[Frontiers in Bioscience S4, 1518-1538, June 1, 2012]

Endogenous anticancer mechanism: differentiation

Miriam Bianchi de Frontin Werneck

Program of Cellular Biology, Brazilian National Institute of Cancer (INCA); Laboratory of Immunopharmacology, Oswaldo Cruz Institute, FIOCRUZ, Rio de Janeiro, RJ, Brazil

TABLE OF CONTENTS

1. Abstract
2. Introduction
3. Tissue homeostasis and cellular dedifferentiation
4. Cancer Stem-Like Cells
4.1. Counter-Arguments to the Cancer Stem Cell Theory
5. Transcription factors regulating cellular reprogramming and dedifferentiation
5.1. Oct-3/4
5.2. Sox2
5.3. Klf-4
5.4. c-Myc
5.5. Nanog
5.6. p53
6. Therapeutic approaches
6.1. Differentiation therapy
6.1.1. Bone morphogenetic proteins
6.1.2. Retinoic acid
6.1.3. Chromatin remodeling compounds
6.1.3.1. Histone deacetylases
6.1.3.2. DNA methyltransferases
6.1.4. Small non-coding regulatory RNA
7. Perspectives
7.1. A few thoughts on cancer of the lymphoid system and tumor microenvironment
7.2. Concluding remarks
8. Acknowledgements
9. References

1. ABSTRACT

It has been recently shown that within heterogeneous tumor masses a small population of less differentiated transformed cells has the ability to self-renew and regenerate the bulk of the tumor.

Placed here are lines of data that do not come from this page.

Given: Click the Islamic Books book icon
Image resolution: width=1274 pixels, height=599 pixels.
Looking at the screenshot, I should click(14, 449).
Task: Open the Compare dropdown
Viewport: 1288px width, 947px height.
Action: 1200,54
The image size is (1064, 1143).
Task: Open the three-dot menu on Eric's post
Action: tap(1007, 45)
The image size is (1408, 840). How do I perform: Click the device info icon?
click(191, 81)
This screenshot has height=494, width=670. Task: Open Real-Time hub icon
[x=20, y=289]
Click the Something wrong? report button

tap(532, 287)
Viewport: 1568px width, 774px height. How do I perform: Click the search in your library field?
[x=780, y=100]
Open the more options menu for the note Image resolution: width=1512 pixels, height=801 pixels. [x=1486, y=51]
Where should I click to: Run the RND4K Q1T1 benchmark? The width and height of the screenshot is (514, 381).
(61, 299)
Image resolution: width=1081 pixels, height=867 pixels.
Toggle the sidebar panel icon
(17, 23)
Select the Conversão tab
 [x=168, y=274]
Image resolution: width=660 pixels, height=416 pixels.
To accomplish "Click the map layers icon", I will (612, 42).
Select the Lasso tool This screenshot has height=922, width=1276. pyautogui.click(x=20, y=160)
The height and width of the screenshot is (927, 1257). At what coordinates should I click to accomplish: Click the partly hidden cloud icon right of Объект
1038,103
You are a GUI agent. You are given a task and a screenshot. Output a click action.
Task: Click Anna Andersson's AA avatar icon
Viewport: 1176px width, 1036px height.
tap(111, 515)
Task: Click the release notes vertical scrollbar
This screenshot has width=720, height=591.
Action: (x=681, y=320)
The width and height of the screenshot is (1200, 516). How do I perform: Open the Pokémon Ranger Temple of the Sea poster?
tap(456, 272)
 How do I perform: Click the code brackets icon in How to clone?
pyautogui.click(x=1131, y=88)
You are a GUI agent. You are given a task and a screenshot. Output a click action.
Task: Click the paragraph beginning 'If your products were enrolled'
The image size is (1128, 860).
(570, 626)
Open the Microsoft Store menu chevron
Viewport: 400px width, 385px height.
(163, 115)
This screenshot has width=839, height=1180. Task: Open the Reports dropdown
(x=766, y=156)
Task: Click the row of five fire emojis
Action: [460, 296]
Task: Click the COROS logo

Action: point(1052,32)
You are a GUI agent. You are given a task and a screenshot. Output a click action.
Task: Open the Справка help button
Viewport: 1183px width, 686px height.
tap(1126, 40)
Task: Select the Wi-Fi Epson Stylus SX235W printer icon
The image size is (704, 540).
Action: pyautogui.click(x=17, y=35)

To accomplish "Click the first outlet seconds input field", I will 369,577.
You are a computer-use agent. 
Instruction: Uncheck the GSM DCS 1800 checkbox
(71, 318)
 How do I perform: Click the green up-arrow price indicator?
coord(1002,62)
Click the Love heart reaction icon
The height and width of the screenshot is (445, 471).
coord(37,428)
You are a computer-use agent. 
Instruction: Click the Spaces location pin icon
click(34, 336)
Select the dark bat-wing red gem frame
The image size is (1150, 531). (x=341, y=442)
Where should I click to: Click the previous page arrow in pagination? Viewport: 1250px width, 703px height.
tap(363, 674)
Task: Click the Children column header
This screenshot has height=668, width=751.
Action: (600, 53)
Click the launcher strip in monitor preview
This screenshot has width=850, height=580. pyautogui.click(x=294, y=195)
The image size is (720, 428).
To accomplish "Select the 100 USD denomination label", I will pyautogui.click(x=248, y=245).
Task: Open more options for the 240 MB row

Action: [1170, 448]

Their similarities with normal stem cells in terms of gene expression patterns, proliferative capacity and surface markers rendered them the name of cancer stem-like cells (CSC), and these are thought to be the tumor initiating cells (TIC). Their limited susceptibility to classical anti-tumor therapy help explain the high incidence of cancer-treatment relapses observed in selected malignancies. Much effort is being directed towards the understanding of factors that maintain CSC survival and their self-renewal capacity, with the goal that these same signaling pathways can be harnessed for treatments that aim at inducing CSC differentiation. This review will discuss the CSC theory, its implications, potential signaling pathways responsible for maintaining their undifferentiated and pluripotent states, and new venues being explored to target these cells in modern cancer therapy.